The city believes the farm will prevent potential future environmental hazards posed by the landfill and help retain and store storm water to aid in flood mitigation. It’s also expected to offset 120 million pounds of CO2 per year. “In the first five years of operation, it will have offset the carbon it took to create the farm,” Wolfe told Houston Public Media back in 2019.
Is it safe to develop something on this dump?
“You’re right to question agriculture on a landfill,” says Wolfe, who reiterates that the aquaponic farm is “raised, sealed, closed cycle, and nothing touches the landfill.”
The city had considered other uses for the site over the years, including a previous (too-expensive-at-the-time) solar project, and even a golf course. But to do full remediation on the site would be incredibly expensive - millions upon millions and challenging, says Cottingham. For starters, where would all that dug up landfill crud go?
“That’s why solar is a good fit,” she says. “We are better at maintaining and containing the landfill and keeping people from being on it in a really productive way. You can have job training associated with it, but not involving day-to-day interaction.”
What does this mean for Sunnyside and Houston itself?

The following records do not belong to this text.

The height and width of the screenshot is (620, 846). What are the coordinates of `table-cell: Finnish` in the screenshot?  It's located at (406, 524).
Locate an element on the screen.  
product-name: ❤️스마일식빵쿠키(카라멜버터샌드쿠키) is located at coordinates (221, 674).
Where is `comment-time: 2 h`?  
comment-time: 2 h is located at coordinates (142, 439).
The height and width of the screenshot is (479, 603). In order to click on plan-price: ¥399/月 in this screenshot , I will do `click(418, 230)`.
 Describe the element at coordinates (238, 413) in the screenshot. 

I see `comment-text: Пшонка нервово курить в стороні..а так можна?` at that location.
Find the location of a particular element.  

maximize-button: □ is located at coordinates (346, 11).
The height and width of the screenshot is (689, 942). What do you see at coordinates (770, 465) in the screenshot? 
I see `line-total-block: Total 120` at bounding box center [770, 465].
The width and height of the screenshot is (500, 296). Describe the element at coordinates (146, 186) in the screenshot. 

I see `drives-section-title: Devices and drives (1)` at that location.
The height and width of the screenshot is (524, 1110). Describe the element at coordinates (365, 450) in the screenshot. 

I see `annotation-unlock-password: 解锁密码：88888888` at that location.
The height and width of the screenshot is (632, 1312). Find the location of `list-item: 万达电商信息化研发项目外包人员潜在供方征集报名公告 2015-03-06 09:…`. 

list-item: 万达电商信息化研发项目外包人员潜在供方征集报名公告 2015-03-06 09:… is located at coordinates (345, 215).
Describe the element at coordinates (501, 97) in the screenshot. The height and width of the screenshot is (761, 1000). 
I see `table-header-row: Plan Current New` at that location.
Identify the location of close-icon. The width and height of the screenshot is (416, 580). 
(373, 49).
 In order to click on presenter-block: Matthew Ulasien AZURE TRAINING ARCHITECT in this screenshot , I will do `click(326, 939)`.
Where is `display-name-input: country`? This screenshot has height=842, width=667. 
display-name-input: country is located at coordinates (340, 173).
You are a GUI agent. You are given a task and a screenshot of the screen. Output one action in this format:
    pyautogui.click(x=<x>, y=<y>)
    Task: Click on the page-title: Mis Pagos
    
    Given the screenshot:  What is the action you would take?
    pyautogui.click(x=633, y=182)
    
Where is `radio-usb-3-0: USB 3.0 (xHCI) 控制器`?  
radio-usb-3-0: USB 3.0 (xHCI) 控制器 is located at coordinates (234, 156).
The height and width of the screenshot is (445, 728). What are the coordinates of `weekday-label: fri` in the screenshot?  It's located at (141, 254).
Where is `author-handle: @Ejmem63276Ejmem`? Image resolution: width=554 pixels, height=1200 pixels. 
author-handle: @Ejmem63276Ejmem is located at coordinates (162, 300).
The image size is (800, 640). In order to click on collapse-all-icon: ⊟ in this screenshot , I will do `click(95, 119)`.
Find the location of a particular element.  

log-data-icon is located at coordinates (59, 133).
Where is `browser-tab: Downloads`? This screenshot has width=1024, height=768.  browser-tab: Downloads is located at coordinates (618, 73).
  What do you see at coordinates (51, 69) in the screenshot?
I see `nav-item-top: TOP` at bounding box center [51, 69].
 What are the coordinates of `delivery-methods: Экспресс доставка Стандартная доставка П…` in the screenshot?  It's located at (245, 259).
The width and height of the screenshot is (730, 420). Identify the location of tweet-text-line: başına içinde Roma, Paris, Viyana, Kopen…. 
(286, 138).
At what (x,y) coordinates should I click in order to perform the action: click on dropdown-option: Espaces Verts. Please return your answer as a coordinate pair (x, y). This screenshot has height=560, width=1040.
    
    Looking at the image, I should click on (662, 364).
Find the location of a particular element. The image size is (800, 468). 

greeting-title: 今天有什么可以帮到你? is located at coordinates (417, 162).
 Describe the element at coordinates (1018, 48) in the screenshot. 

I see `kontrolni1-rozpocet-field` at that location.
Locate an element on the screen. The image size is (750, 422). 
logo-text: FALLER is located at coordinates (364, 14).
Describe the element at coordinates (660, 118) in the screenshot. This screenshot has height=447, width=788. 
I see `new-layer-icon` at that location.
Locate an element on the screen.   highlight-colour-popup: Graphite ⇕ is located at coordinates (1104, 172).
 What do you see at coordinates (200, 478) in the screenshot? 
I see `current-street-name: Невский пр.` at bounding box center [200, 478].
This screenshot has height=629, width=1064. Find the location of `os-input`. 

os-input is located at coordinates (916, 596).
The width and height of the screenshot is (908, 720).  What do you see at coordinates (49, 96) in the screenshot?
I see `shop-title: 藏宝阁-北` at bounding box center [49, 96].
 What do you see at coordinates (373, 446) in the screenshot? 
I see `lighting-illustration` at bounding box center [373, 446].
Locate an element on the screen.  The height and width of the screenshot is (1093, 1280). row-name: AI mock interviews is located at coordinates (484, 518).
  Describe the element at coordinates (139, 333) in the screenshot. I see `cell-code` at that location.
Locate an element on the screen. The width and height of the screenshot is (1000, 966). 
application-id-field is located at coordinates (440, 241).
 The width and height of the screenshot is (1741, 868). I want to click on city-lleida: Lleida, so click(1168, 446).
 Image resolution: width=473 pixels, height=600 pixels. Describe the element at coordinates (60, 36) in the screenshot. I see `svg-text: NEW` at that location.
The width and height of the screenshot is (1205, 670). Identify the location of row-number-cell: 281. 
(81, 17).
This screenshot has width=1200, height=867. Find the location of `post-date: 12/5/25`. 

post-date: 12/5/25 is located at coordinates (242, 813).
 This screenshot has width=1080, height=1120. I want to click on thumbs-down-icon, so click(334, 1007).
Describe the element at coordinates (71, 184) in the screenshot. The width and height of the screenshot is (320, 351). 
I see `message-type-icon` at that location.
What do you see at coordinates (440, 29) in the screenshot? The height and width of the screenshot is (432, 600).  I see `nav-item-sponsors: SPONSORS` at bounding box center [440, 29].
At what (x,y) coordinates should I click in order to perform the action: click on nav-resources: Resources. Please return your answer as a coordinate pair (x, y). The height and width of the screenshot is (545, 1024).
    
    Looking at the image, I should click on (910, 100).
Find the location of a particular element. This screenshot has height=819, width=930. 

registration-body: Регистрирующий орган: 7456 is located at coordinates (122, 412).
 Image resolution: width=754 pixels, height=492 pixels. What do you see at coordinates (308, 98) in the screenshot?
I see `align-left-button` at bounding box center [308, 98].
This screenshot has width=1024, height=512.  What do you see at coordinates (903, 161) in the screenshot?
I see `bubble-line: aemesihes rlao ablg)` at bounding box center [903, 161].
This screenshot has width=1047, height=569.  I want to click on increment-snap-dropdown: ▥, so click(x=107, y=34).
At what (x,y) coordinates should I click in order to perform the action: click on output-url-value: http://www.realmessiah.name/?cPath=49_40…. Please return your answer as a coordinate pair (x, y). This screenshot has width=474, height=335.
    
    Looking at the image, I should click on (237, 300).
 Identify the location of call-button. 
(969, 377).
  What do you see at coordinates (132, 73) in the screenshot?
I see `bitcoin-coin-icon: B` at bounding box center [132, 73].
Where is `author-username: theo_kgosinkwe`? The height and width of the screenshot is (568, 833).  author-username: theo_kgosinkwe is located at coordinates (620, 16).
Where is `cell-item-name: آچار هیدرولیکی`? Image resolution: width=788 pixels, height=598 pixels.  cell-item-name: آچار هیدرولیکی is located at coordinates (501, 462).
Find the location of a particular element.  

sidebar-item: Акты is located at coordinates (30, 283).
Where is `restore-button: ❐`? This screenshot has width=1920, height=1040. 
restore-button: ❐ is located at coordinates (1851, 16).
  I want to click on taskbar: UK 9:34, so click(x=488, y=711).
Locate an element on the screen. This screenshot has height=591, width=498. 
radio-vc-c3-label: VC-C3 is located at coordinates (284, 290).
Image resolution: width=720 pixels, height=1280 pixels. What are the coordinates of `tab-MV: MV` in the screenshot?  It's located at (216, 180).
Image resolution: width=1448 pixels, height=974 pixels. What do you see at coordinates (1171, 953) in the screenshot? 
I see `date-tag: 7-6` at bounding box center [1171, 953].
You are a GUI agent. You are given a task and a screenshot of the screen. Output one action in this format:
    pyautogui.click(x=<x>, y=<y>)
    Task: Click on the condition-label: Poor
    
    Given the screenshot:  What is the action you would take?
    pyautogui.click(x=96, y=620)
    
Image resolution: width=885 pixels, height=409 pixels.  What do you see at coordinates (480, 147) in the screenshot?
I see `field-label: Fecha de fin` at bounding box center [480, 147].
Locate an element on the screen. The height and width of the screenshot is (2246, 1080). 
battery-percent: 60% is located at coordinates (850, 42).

“I remember my dad going to the dump. When I was a little girl I would ride with him,” said City Council Member Carolyn Evans-Shabazz during a townhall on the project last November. “So this is fabulous.”
In fact, many are touting the project—repurposing a literal toxic dump into a bastion of clean energy—as a form of environmental justice, since historically landfills are more commonly located near Black communities and people of color, and this one has been sitting overgrown for five decades.
“It’s giving back to this community that has, in many ways, suffered from this landfill,” says Cottingham. “But it’s also bringing clean energy to Houston, as the energy capital of the world.”
Some low-income Sunnyside residents will have the chance to get discounted power rates, and the community itself will own a portion of the farm. And though Texans elsewhere are busy battling such solar farms—there is limited data on whether these projects devalue nearby homes—Sunnyside residents have voiced different concerns during planning meetings: Gentrification, for one, and what could happen in the case of a hurricane—the panels are rated to withstand up to 140-mph-hurricane-force winds.
So, what happens next?
Now that city council has approved the lease, says Cottingham, “The clock is ticking on getting all the appropriate permits, getting interconnection with ERCOT [Electric Reliability Council of Texas] and the electricity grid—those are the next big hurdles.”
The City and Sunnyside Energy will also conduct more community meetings to answer questions and gather feedback as they prepare to move to the next step, with construction slated to begin in 2022. It will take about nine months to build, per Wolfe.
After that, expect the project to become the model for other cities. “We were on a call with the incoming Biden admin’s White House Office of Domestic Climate Policy, and Mayor Turner mentioned this project, and cities across the US reached out to me immediately and said, ‘We have a landfill and want to know how you did that,’” says Cottingham.
But if you imagine more Houston solar farms popping up, that probably won’t happen, thanks to the lack of greenspace out there to support a project of this scale within city limits. “This is a little bit of a unicorn,” Cottingham says of the project. “But we love this process. How we took challenging property and said, ‘Let the community think what this could be.’ And we found a way to do this at no cost to the city”
And anyway, she muses, “How fitting is it that the largest urban solar farm would be in Houston in a community called Sunnyside?”